Theorizing: it would be almost impossible to make a perfectly round jewel from a diamond because of the crystalline structure, let alone several.


----------



## Bucky (Jan 14, 2010)

I always pictured them as rectangular, about as big as when you put your index finger & thumb together and naturally, cut like diamonds.......

But that's just me except for the diamond part.

I think if Tolkien drew them round, then he must've meant they were round - he certainly had enough talent to draw a rectangle or triangle for example had he meant that to be their shape. 
It's not like he was trying to draw something difficult like a dragon that looks too much like a cat (Smaug). A circle is a circle is a circle.
And diamonds do indeed come in circular shapes.


----------



## Astrance (Jan 14, 2010)

Well, I always pictured the Silmarils of oval shape.

But maybe Tolkien drew them round because this shape is a symbol of perfection. After all, he never clearly described them, so why wouldn't he represent the idea of a Silmaril rather than a Silmaril itself ?


----------



## Confusticated (Oct 21, 2010)

_As three great jewels they were in form_... 

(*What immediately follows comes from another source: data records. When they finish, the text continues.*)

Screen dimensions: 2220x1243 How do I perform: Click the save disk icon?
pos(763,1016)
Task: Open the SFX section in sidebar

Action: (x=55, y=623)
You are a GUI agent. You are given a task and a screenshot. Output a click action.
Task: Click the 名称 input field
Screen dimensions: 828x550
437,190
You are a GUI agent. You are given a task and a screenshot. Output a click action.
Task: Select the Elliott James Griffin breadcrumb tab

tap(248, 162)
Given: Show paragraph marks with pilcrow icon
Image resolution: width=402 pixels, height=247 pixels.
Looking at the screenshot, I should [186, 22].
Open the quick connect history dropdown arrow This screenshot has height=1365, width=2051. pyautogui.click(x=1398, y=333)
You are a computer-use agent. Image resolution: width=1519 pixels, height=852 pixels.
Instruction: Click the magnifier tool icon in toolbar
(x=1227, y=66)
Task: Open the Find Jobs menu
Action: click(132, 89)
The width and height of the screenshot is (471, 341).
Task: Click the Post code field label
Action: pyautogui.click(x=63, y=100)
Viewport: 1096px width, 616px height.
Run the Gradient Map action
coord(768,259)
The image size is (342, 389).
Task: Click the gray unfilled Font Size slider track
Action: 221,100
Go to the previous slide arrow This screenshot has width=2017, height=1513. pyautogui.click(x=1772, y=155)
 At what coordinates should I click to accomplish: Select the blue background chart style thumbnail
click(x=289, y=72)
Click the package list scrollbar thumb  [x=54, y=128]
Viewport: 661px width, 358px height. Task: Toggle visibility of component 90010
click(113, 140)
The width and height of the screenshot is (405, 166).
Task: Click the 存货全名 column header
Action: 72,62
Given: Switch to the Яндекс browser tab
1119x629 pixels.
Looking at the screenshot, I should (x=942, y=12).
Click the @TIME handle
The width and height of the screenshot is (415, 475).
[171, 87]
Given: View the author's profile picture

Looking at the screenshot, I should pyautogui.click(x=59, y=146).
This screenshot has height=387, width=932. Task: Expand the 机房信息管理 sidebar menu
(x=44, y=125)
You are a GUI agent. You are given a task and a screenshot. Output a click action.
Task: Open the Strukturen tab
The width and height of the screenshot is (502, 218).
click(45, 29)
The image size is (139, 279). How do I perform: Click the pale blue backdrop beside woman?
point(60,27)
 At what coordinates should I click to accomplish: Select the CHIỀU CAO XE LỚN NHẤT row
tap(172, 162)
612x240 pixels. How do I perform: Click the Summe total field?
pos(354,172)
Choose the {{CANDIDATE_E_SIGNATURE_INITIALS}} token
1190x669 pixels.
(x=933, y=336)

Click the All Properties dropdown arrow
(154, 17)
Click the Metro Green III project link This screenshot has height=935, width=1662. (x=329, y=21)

I imagine them about maybe a inch and a half (about four centimeters) in diameter. I also imagine them as perfectly round smooth spheres. Perhaps that is because I think of that as being a stronger shape than having edges. Don't know if that is true or no, it's just mechanical intuition. I also see the light within them as so brilliant that you don't need edges to reflect it and make is sparkly. 

Not saying that is how they are, its just what I imagine.

By the way, real nice of Varda to make it so mortals cannot touch them. WTF is up with that. Beren is special because he was the first rugged dude Luthien ever seen - so he gets to touch them? What about any other mortals who might of been excellent individuals!


----------